Blair pushes plan to harness greener energy

A government initiative calls for Britain to generate 20 percent of its power from renewable sources by 2020.

The blades windmill merrily above the treetops, lording it over the rural skyline like some freak botanical experiment.

Get closer and you can hear them humming quietly as they perform their modern-day alchemy: turning gusts of wind into electricity.

The sight of a 200-foot-tall turbine in the English countryside comes as a surprise. Just 79 wind farms dot the country, providing less than 1 percent of energy needs.

But that is about to change after the government signaled recently that it plans to revolutionize the energy-supply picture in Britain.

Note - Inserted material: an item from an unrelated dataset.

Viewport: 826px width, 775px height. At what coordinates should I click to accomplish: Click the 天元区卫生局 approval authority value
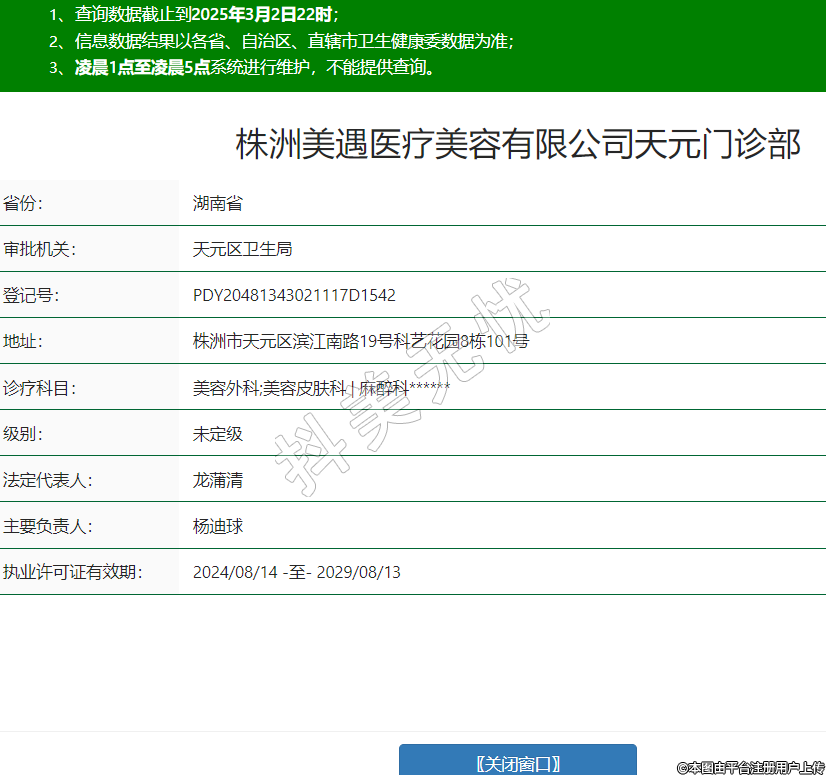(x=242, y=250)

Hundreds of new wind turbines, both inland and offshore, are to be built in the coming years as part of a grand design to generate 20 percent of energy from so-called "renewable" supplies by 2020. This, it is hoped, will set Britain on the way to cutting carbon emissions far more radically than the Kyoto agreement calls for: Where Kyoto prescribed an 8 percent reduction by 2010, Blair now is aiming at a 60 percent cut by 2050 - and he wants the EU, including its newest members, to commit to the target as well.

As of 2000, Scandinavian countries led Europe in the use of renewable energy. Sweden, for example, relies on "green" energy sources for 32 percent of its power.

Britain's plan has raised hopes and eyebrows in equal measure. Environmentalists have naturally welcomed it, but criticized a lack of concrete policy proposals to help bring about the shift.

"It is frustrating that the government doesn't have the nerve to commit to formal targets for renewable energy and energy efficiency," says Alex Evans, a research fellow at the Institute for Public Policy Research think tank.

Economists say the move will increase energy costs to the British consumer because of the expense of new technology. The government says it would cost between 0.5 and 2 percent of the GDP in 2050 to achieve the 60 percent emissions goal.

For Prime Minister Tony Blair, however, the issue is bigger: Global warming caused by fossil fuels, he argues, is part of a cycle of degradation, poverty, and bitterness that makes the world a less secure place.

Tackling climate change is as important as tackling terrorism, he says, in an implicit challenge to the skeptical United States to get serious about cutting greenhouse gases.

"There can be no lasting peace while there is appalling injustice and poverty," Mr. Blair said in unveiling the initiative earlier this spring. The same Kyoto pact which the US said went too far did not go far enough, Blair insisted, as he bemoaned the foot-dragging, "especially in some of the world's most powerful nations."

Energy diversity can also help Britain and the US cut dependency on foreign hydrocarbon supplies - an argument that has particular resonance at a time when the Iraq crisis has reminded Americans how reliant they are on Middle East energy resources.

Britain, now a net exporter of oil and gas from the North Sea, is expected to become a net importer of gas from 2005 and of oil from 2010.

"Currently the UK does only 3 percent of power generation from renewables, but we are obviously looking to increase that substantially," a government spokesman said.

Though Britain has some of the biggest tides in the world, underwater wave and tidal power technology is still in its early stages. Solar power looks expensive and is also difficult to store. Hydroelectric power has little room for growth because of public opposition to new dams. Which leaves wind power.

Some 1,000 turbines provide enough electricity to power 400,000 homes in Britain, one of Europe's windiest countries.

While residents of Swaffham, about 100 miles northeast of London, seem ambivalent toward the whup-whupping rotors within their earshot, critics of wind power nationwide are growing increasingly bitter, campaigning against wind farms as a blight on the countryside that will dim its traditional appeal to tourists.

John Stoneman, head of the Save our Skyline lobby group, adds that the wind is an unreliable source which "has to blow at certain speeds to get [the blades] running. Then anything over 45 miles per hour and you have to shut them down because they become unstable."

Alan Raymant, head of renewable energy at Powergen, a big energy supplier, says that to hit government targets, wind farm output would have to increase 16-fold over the next seven years. That's a lot of turbines.

"We don't believe you can get to those targets solely on wind," says Mr. Raymant. "Most people accept the benefits of renewable energy in a broad sense, but they don't want wind farms anywhere near their back garden."

Offshore construction is increasingly being viewed as a solution, and several developments are already under way, he says, "but it is more expensive, more complex, and you have to bring the cables back to shore, which is more costly."